Extrapolation of results from reported studies to all primary care patients is difficult because of the variations in blood pressure parameters measured and the populations studied. Although the problem of interaction between NSAIDs and antihypertensive medication may not occur in everyone, it should be considered when patients are receiving both medications, and therapy should be adjusted accordingly if blood pressure control becomes difficult.

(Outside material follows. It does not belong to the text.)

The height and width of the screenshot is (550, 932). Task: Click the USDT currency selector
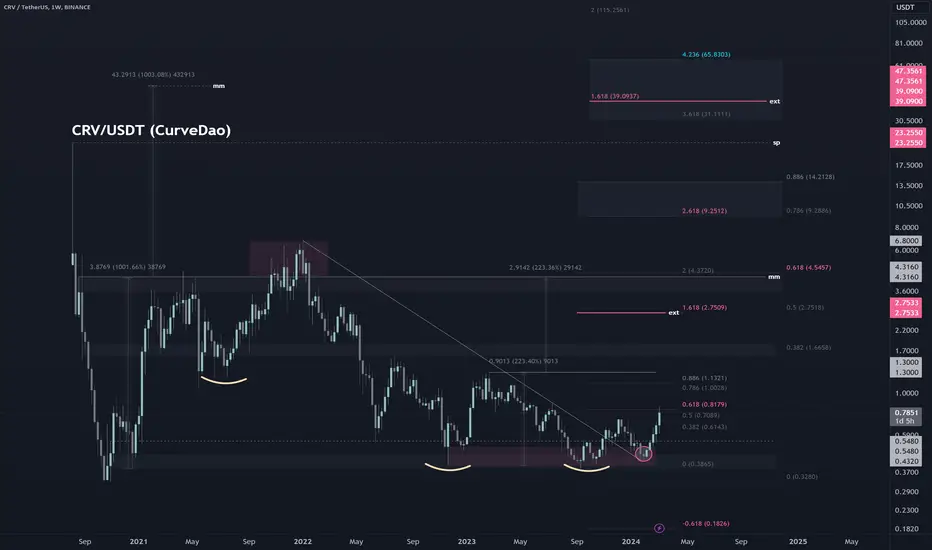point(905,7)
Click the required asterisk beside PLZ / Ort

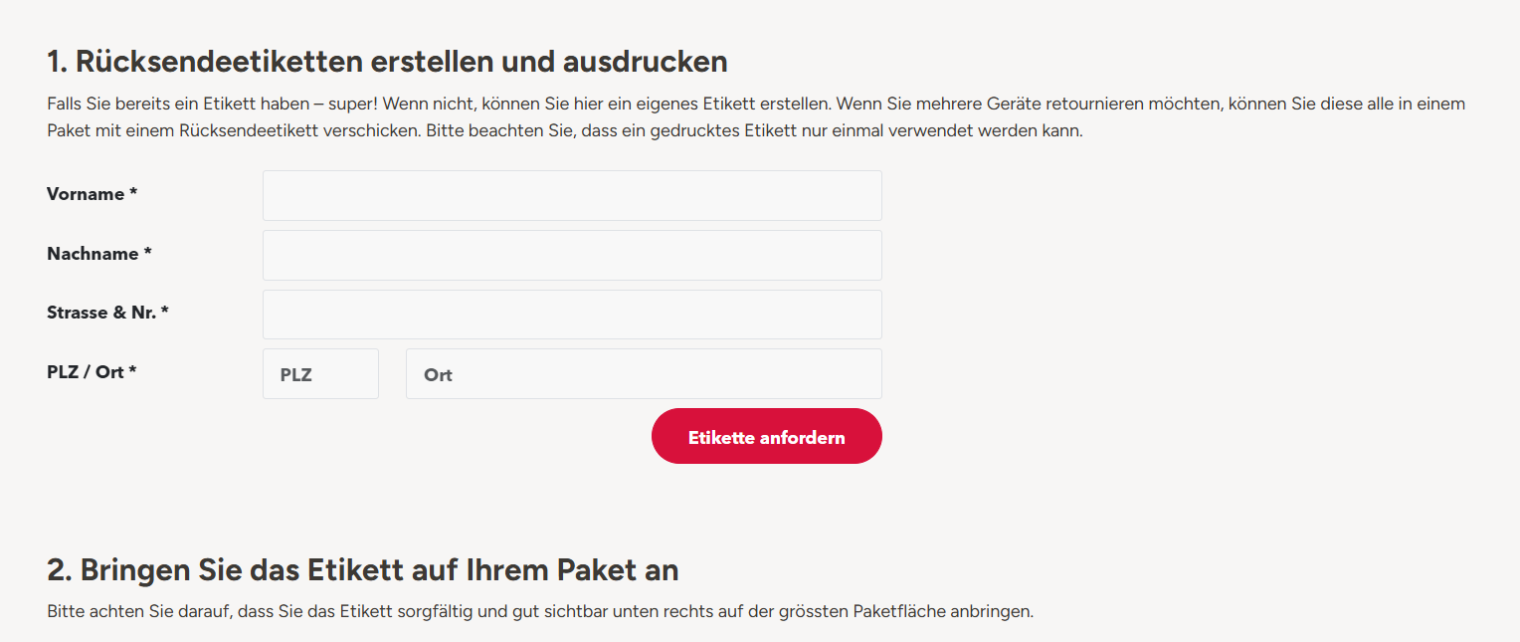coord(132,371)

Additional trials are necessary to determine the long-term effects of NSAIDs and antihypertensive agents on blood pressure control. Until then, the following recommendations should be considered: (1) blood pressure should be monitored frequently when NSAIDs are combined with diuretics, beta blockers or ACE inhibitors; (2) it appears that NSAIDs may be used with calcium channel blockers without an effect on blood pressure control; (3) indomethacin, the most potent prostaglandin inhibitor, appears to alter blood pressure control to a greater extent than weaker agents, such as sulindac. Although this supposition may be related to the fact that indomethacin has been studied more than the other NSAIDs, caution should still be exercised when combining indomethacin and antihypertensive agents; (4) NSAID use and its necessity should be evaluated before initiating therapy with an antihypertensive agent, before increasing the dosage of an antihypertensive agent and before adding an additional antihypertensive drug, and (5) if patients have lost blood pressure control while taking an NSAID/antihypertensive combination, acetaminophen or nonacetylated salicylates (choline-magnesium salicylate [Trilisate], salsalate [Amigesic, Disalcid, Salsitab]) may be considered as alternative therapy. These agents do not alter prostaglandin synthesis and, therefore, should not attenuate antihypertensive efficacy.